** Exercise directions **
If a line of the entries below includes the word "green", it counts; state the total and nothing further.

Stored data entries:
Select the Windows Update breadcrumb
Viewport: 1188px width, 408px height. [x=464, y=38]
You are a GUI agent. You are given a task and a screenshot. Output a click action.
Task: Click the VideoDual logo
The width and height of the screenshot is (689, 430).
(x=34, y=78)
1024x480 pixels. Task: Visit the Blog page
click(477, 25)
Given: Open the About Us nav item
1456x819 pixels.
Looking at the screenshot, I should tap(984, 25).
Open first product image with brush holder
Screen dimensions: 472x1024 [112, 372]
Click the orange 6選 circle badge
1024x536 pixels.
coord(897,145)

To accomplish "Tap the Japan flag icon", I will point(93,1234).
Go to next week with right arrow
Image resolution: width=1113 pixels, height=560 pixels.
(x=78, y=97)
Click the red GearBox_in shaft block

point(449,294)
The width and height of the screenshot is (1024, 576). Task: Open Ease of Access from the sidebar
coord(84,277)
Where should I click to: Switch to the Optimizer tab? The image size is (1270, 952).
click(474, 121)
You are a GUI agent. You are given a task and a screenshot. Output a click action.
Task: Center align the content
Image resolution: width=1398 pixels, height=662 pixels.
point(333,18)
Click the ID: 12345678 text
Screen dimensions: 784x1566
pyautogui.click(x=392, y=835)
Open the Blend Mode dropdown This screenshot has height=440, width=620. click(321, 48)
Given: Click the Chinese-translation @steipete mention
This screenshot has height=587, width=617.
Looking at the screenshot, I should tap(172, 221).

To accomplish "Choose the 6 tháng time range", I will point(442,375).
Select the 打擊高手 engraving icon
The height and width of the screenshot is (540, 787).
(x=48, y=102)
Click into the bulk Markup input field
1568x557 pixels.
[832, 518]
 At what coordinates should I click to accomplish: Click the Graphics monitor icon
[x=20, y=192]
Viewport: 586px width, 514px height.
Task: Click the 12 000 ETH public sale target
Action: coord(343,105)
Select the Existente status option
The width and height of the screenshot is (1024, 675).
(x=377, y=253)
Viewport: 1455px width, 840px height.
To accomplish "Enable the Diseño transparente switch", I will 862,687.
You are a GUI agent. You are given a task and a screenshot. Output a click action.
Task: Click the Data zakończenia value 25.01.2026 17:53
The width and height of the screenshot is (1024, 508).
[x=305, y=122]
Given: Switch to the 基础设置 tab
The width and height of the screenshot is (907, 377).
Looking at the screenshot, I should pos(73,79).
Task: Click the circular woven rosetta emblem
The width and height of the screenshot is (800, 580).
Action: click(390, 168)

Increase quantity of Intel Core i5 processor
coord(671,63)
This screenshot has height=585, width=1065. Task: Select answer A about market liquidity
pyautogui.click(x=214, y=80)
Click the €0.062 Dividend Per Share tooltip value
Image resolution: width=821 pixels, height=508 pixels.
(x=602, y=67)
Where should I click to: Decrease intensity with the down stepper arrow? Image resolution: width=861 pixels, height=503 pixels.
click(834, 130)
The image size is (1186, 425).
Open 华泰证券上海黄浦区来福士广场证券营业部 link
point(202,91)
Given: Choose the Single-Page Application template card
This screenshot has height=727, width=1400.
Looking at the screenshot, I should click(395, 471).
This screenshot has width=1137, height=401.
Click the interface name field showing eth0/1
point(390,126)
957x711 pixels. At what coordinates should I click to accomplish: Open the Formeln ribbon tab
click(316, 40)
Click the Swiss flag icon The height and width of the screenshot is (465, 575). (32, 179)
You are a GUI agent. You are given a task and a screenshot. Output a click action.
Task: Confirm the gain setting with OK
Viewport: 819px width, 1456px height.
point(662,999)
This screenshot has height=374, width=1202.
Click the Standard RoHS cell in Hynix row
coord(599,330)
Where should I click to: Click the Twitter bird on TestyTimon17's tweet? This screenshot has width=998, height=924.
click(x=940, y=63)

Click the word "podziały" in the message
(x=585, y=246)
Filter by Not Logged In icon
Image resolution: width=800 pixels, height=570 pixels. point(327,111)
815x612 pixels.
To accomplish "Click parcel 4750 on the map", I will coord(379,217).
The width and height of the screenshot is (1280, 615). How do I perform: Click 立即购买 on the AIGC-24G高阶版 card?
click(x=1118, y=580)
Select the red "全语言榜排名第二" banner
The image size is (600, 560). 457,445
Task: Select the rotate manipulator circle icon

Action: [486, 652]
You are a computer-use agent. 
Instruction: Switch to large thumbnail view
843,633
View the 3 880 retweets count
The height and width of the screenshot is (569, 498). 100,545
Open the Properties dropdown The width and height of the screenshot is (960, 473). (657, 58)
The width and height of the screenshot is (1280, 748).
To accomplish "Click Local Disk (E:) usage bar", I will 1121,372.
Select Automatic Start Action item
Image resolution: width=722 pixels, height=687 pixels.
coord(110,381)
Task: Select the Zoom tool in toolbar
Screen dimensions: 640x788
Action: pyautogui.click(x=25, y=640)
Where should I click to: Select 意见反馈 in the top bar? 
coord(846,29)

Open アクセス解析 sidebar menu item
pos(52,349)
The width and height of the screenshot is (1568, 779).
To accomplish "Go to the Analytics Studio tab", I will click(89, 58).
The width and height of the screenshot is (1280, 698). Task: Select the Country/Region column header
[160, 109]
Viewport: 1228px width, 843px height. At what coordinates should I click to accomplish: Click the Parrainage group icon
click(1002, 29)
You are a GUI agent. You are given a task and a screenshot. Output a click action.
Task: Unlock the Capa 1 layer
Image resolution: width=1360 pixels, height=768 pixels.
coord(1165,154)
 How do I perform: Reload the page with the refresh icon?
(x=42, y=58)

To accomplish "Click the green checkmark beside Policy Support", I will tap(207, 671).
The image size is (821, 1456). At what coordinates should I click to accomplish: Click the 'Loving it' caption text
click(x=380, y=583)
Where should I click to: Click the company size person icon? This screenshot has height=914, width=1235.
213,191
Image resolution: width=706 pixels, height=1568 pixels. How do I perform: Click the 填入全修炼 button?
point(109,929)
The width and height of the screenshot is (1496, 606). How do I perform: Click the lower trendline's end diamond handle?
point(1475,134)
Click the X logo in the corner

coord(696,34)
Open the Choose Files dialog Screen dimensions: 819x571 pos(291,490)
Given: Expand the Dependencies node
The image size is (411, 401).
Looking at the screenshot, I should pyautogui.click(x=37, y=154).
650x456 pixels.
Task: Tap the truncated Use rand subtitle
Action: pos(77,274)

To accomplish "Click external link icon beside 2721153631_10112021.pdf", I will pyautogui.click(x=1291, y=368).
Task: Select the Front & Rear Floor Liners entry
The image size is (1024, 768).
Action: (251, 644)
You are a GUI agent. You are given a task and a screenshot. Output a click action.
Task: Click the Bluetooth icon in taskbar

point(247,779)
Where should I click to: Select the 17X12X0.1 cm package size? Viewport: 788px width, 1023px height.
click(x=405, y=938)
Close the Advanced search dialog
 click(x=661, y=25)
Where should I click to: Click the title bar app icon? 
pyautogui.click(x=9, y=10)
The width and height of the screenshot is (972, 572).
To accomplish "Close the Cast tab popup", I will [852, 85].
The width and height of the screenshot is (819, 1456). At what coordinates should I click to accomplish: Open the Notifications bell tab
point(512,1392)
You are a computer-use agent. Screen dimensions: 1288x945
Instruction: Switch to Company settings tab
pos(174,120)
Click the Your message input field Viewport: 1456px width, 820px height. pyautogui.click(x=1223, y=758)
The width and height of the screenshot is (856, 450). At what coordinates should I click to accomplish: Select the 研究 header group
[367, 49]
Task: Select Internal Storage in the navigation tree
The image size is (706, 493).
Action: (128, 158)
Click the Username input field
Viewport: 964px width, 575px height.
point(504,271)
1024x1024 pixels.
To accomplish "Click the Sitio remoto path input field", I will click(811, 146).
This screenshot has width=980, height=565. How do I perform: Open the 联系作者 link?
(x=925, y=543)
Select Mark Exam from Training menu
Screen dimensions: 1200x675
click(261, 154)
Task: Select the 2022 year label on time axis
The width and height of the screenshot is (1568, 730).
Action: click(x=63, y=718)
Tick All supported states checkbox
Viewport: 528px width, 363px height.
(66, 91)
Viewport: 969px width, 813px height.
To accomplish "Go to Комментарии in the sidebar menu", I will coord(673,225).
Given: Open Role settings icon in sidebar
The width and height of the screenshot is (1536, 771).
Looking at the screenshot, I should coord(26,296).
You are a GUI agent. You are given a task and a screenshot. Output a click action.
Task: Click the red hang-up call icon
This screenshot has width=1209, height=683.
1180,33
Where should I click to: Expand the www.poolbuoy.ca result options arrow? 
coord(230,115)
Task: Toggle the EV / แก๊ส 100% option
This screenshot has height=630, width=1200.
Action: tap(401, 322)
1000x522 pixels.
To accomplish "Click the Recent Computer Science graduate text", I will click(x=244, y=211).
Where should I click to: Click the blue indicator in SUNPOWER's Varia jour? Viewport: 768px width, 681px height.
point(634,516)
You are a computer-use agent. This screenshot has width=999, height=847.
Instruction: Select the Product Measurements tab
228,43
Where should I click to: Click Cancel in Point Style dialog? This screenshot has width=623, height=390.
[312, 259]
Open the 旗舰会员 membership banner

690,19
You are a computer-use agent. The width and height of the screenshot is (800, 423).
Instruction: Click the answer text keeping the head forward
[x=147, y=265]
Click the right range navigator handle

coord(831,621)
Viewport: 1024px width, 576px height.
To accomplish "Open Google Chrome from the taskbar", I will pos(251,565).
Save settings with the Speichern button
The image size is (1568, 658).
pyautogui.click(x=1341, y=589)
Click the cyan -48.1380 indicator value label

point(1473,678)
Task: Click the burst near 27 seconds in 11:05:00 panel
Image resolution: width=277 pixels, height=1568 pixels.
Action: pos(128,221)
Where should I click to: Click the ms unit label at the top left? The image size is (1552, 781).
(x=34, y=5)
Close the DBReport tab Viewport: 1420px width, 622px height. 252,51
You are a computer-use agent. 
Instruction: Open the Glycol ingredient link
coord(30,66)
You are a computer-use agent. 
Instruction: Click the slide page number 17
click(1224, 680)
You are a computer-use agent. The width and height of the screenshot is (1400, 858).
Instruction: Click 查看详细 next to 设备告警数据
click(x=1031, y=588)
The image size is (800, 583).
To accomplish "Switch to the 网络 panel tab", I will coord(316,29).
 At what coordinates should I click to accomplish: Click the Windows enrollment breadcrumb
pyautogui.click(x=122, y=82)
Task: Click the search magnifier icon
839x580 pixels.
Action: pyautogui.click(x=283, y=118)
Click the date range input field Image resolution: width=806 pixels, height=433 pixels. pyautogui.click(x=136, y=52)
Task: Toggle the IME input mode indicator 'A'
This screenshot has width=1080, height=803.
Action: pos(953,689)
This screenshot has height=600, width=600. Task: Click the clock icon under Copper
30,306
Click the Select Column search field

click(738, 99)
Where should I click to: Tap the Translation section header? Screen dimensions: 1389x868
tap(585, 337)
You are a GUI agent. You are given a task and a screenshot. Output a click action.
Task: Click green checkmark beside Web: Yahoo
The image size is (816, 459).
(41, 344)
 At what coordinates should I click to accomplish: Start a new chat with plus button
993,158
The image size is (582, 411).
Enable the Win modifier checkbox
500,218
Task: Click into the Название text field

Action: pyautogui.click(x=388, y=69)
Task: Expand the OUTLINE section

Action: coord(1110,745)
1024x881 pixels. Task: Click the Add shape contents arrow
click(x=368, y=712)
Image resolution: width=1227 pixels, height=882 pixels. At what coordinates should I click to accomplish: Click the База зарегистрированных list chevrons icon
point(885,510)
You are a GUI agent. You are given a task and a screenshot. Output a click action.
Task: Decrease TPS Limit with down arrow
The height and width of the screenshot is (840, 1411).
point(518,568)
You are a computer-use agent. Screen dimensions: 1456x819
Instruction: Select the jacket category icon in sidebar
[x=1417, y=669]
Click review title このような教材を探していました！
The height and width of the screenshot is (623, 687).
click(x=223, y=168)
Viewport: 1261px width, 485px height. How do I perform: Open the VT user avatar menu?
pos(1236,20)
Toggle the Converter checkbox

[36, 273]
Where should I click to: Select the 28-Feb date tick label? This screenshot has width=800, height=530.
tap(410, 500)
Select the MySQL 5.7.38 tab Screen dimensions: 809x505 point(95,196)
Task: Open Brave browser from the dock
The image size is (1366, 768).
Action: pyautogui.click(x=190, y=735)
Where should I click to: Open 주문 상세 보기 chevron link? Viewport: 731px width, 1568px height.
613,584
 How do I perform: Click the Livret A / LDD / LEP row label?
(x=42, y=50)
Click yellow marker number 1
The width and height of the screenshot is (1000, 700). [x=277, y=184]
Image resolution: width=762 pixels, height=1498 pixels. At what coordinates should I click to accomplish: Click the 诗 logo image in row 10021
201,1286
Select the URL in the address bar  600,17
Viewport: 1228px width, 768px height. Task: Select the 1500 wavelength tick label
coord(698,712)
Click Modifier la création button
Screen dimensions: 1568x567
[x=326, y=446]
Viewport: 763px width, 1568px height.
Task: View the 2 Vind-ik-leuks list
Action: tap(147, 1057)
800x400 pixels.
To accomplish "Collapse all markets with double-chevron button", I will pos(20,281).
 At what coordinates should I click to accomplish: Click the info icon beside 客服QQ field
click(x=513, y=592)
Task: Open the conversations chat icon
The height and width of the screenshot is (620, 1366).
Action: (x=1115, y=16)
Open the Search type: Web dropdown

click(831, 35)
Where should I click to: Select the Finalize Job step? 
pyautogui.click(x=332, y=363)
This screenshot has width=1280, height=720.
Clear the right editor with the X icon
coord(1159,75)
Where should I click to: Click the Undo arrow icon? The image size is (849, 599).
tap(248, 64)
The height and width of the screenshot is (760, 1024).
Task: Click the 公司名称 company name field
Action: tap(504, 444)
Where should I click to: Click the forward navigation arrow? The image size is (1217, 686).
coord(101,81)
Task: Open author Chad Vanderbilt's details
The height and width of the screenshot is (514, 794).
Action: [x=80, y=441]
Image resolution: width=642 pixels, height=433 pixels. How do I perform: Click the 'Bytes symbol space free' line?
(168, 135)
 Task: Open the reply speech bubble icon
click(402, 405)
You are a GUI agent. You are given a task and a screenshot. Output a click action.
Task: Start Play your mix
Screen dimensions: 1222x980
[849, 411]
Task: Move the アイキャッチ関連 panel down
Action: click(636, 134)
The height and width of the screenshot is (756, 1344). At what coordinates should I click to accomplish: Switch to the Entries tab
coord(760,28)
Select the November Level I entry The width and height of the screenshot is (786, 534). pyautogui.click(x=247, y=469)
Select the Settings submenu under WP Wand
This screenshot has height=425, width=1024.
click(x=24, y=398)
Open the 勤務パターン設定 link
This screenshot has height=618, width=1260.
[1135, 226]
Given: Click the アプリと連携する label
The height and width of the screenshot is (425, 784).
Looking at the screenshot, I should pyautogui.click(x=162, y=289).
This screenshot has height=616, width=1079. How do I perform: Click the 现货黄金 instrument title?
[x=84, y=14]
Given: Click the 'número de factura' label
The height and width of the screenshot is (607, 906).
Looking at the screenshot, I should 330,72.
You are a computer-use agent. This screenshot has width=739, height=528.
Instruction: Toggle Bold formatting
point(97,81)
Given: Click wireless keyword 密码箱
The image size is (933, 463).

** Written reply **
2